▸ **Task directions**: Write out the records below, word for word, for the stretch from the line containing "Ambient (639, 447)" through the line containing "Máy bơm nước Weston (219, 785)", with both of those lines included.

[Text and element pointing records]

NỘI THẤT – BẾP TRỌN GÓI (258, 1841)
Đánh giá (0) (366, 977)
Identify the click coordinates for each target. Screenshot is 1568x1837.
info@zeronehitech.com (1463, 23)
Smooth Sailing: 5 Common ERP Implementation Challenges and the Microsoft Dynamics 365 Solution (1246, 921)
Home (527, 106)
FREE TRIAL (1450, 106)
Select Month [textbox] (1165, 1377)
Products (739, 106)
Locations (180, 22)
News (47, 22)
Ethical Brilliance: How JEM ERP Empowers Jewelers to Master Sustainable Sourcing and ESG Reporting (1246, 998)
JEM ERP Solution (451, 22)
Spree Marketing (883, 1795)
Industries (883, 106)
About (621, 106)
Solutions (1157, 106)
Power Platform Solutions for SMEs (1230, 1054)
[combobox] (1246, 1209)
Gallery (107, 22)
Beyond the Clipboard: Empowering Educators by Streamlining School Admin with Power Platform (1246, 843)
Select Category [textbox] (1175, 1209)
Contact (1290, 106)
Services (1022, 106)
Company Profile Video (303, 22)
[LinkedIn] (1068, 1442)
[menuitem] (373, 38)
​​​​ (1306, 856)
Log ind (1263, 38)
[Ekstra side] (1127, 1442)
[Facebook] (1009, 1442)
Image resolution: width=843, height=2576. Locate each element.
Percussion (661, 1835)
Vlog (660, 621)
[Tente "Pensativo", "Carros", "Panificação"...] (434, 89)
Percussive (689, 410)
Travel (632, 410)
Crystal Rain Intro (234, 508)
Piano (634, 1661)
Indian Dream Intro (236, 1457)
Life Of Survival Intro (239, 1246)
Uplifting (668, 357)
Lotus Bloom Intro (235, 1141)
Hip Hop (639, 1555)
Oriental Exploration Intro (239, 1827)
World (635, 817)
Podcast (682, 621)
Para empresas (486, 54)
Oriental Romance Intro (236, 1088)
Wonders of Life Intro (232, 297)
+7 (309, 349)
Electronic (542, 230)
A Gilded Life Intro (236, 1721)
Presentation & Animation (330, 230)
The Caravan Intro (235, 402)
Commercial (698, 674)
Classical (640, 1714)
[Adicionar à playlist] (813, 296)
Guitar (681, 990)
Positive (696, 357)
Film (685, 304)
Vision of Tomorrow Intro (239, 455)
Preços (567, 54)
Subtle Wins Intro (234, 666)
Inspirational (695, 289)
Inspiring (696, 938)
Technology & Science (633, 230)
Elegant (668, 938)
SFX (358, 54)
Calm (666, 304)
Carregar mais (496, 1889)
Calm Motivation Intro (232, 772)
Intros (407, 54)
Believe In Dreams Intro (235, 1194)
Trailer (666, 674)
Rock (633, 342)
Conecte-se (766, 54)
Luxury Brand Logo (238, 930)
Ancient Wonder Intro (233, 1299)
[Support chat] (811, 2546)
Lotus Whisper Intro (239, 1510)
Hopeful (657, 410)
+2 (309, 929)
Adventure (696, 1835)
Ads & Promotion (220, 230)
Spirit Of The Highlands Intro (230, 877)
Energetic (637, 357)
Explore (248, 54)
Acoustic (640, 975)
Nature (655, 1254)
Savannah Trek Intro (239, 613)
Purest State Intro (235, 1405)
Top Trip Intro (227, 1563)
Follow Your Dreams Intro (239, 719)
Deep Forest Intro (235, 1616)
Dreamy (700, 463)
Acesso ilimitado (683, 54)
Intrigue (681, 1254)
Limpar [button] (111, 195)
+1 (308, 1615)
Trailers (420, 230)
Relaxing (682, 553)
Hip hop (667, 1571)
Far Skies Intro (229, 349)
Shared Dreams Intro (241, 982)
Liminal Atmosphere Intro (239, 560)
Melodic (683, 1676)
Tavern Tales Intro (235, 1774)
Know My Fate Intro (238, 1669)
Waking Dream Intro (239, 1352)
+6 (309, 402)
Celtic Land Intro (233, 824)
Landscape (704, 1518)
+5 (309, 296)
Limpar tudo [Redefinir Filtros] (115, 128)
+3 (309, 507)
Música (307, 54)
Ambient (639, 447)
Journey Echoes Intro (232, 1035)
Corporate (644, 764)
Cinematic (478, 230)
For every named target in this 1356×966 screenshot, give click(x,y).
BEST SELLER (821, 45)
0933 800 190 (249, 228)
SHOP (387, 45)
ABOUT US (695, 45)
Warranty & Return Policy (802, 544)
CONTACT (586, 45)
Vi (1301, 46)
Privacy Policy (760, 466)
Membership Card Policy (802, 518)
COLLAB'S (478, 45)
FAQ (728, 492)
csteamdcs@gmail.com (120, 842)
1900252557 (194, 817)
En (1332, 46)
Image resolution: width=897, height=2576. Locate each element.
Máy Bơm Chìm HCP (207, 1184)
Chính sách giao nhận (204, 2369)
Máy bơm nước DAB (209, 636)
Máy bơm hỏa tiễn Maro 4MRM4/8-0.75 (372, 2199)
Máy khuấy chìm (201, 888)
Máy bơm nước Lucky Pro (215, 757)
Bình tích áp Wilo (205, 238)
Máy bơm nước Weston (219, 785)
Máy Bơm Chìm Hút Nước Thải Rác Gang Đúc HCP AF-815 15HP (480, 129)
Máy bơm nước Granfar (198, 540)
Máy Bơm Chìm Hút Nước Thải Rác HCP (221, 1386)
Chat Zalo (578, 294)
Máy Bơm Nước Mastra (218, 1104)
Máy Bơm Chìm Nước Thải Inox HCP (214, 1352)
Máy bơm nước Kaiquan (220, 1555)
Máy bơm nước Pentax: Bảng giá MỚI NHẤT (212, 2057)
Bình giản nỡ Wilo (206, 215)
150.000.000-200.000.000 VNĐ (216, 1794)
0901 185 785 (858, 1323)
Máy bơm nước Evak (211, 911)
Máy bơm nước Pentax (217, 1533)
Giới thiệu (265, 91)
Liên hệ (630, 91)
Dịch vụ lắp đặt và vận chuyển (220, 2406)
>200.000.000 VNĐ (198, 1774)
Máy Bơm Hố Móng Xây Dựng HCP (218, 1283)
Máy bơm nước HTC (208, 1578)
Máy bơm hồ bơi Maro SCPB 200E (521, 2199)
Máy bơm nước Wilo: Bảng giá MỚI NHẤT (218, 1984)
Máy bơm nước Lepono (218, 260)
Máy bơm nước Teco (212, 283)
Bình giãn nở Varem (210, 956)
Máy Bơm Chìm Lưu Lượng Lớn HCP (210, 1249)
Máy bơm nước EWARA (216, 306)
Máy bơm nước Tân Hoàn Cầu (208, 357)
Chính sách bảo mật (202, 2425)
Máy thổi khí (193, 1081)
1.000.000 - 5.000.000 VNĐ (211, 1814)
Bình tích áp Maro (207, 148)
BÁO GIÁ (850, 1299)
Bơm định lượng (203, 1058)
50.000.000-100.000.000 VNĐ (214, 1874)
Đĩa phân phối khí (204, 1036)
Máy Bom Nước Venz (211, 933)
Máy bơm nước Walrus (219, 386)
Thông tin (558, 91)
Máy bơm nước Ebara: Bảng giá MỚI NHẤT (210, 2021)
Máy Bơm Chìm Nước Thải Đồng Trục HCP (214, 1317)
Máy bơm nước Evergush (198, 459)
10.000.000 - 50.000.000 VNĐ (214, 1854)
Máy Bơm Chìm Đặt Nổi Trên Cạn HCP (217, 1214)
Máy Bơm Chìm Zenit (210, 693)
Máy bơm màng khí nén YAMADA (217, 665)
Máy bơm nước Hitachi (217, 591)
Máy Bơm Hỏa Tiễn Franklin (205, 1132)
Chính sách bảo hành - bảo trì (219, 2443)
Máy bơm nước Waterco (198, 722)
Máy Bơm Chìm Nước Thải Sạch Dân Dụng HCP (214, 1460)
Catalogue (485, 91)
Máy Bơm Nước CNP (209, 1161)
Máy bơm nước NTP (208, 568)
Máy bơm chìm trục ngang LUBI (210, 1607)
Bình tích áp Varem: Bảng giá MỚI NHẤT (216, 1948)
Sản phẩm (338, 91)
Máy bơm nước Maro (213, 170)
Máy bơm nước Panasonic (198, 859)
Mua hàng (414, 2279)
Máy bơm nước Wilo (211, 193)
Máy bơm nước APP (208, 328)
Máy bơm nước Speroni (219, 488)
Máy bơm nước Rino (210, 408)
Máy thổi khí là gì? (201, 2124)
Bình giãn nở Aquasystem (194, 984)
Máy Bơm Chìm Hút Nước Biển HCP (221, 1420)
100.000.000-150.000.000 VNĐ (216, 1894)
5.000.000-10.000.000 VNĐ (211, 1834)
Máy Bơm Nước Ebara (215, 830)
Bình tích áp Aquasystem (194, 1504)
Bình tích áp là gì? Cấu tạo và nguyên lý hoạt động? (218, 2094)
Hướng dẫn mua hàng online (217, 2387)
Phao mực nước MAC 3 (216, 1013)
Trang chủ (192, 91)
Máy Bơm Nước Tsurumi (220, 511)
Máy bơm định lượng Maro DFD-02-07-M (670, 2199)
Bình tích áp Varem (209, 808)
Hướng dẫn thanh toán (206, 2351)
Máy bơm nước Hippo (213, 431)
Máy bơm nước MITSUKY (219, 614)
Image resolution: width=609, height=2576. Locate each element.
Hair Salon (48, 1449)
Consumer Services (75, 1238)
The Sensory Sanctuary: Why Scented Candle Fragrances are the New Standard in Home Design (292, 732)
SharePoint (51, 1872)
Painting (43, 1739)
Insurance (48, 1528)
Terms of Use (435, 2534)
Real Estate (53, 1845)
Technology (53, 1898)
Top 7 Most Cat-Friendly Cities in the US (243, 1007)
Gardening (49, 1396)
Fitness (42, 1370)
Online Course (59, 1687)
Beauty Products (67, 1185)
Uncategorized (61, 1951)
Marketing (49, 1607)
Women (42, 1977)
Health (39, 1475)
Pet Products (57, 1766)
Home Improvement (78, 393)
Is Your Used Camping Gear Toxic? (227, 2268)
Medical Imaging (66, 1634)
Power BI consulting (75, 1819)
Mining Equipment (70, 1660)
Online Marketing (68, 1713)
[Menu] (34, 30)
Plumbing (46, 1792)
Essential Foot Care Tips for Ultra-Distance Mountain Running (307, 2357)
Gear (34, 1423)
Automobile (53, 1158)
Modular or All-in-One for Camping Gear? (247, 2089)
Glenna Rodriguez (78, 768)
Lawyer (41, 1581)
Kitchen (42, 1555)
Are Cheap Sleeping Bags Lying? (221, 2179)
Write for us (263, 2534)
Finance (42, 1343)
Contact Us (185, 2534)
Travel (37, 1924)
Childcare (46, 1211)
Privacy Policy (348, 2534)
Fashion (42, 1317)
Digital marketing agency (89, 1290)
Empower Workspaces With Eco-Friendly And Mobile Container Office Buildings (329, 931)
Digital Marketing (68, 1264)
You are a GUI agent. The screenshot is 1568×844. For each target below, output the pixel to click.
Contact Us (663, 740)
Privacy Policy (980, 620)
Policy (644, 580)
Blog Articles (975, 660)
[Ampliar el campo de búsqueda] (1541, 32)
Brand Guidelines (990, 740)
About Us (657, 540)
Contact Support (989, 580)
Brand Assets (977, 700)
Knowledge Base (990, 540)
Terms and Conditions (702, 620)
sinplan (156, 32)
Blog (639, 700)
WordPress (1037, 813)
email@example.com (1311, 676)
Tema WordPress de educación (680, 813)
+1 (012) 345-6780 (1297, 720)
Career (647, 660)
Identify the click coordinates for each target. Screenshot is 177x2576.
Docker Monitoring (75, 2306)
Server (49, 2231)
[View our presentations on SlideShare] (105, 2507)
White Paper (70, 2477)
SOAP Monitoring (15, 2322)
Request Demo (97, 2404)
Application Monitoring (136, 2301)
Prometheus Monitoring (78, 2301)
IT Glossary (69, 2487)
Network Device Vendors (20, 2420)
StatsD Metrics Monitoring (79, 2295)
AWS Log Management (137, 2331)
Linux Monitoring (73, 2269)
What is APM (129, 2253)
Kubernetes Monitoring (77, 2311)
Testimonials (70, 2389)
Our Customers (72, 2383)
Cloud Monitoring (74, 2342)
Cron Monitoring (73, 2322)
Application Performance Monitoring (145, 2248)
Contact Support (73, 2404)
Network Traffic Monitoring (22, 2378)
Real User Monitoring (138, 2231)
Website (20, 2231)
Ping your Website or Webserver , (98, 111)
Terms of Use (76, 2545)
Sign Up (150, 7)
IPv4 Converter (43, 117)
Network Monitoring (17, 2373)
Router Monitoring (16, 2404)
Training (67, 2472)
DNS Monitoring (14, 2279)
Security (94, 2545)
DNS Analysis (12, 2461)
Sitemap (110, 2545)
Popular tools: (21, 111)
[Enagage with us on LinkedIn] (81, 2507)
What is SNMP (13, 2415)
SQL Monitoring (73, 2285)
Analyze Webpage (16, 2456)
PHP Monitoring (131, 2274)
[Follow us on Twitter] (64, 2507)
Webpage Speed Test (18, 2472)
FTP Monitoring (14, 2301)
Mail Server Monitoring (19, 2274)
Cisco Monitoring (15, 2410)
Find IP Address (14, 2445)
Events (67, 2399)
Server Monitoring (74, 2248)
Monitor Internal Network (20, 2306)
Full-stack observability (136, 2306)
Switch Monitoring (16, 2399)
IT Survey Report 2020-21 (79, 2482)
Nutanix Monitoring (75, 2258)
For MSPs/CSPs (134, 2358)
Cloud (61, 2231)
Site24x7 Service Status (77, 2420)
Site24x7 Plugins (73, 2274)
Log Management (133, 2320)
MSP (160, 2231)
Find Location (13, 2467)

▸ **Answer to this exercise**:
Ambient (639, 447)
Journey Echoes Intro (232, 1035)
Corporate (644, 764)
Cinematic (478, 230)
For every named target in this 1356×966 screenshot, give click(x,y).
BEST SELLER (821, 45)
0933 800 190 (249, 228)
SHOP (387, 45)
ABOUT US (695, 45)
Warranty & Return Policy (802, 544)
CONTACT (586, 45)
Vi (1301, 46)
Privacy Policy (760, 466)
Membership Card Policy (802, 518)
COLLAB'S (478, 45)
FAQ (728, 492)
csteamdcs@gmail.com (120, 842)
1900252557 (194, 817)
En (1332, 46)
Image resolution: width=897, height=2576. Locate each element.
Máy Bơm Chìm HCP (207, 1184)
Chính sách giao nhận (204, 2369)
Máy bơm nước DAB (209, 636)
Máy bơm hỏa tiễn Maro 4MRM4/8-0.75 (372, 2199)
Máy khuấy chìm (201, 888)
Máy bơm nước Lucky Pro (215, 757)
Bình tích áp Wilo (205, 238)
Máy bơm nước Weston (219, 785)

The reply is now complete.